**Texte à lire**:

Toutes les trois ont 22 ans, sont étudiantes à Nantes en deuxième année de master, et ont pris part aux cycles de l'Atelier de la gouvernance. Delphine, Katel et Marine font partie des plus jeunes participants à l'événement. Les deux premières suivent des cursus différents à l'École de design, alors que la troisième est en sociologie à l'université. En plus de leurs profils relativement proches, les trois filles ont de nombreuses similitudes dans leurs manières d'observer et d'analyser les faits. Il n'est donc pas étonnant qu'elles portent, à quelques distinctions près, le même regard critique au sujet de la manifestation.

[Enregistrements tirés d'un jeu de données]
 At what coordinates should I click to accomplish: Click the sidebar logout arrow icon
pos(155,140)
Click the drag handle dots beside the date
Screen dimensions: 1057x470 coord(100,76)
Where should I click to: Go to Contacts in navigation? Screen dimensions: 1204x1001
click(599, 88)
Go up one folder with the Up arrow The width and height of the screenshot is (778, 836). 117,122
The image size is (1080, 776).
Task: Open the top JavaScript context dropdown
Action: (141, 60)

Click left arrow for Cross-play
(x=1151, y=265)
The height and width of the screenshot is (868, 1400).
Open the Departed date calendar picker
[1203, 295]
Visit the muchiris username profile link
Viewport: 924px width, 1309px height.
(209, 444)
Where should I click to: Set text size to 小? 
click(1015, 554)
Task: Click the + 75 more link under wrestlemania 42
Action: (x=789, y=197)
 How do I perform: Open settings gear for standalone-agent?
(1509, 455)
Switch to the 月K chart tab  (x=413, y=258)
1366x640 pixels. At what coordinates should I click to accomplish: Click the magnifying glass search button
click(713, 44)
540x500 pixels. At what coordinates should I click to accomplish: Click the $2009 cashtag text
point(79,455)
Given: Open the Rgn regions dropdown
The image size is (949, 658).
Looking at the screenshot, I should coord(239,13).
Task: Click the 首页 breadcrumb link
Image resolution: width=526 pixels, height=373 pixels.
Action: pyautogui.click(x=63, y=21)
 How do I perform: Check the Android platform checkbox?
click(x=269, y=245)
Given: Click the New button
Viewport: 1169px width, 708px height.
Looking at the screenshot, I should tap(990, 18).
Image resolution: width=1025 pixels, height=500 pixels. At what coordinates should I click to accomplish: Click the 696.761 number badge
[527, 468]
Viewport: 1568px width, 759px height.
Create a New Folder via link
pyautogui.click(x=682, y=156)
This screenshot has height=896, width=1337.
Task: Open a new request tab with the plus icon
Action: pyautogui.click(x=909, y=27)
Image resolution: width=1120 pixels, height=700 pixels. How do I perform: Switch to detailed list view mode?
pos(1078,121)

**Consigne écrite 1**:
Dans le texte sur les trois étudiantes nantaises, quelles études suit celle qui est à l'université ?
**Consigne écrite 2**:
Poursuivez le texte sur les trois étudiantes nantaises après sa dernière phrase.

**Résultat attendu 1**:
La sociologie.

**Résultat attendu 2**:
Les cours. Voilà la motivation principale qui a poussé Delphine, Katel et Marine à s'engager dans l'Atelier de la gouvernance. Chacune à leur façon, elles travaillent cette question dans leurs cursus. "Avec Katel, nous avons une spécialité en commun traitant de la ville de demain, commente Delphine. Cette expérience nous servira dans nos projets de fin d'études, qui tournent également autour de ces questions." Marine, quant à elle, a eu plusieurs cours sur la démocratie participative et souhaitait approfondir sa réflexion sur le sujet. Une stratégie payante, d'ailleurs, puisqu'elle poursuit aujourd'hui dans cette voie dans le cadre de son stage de master 2.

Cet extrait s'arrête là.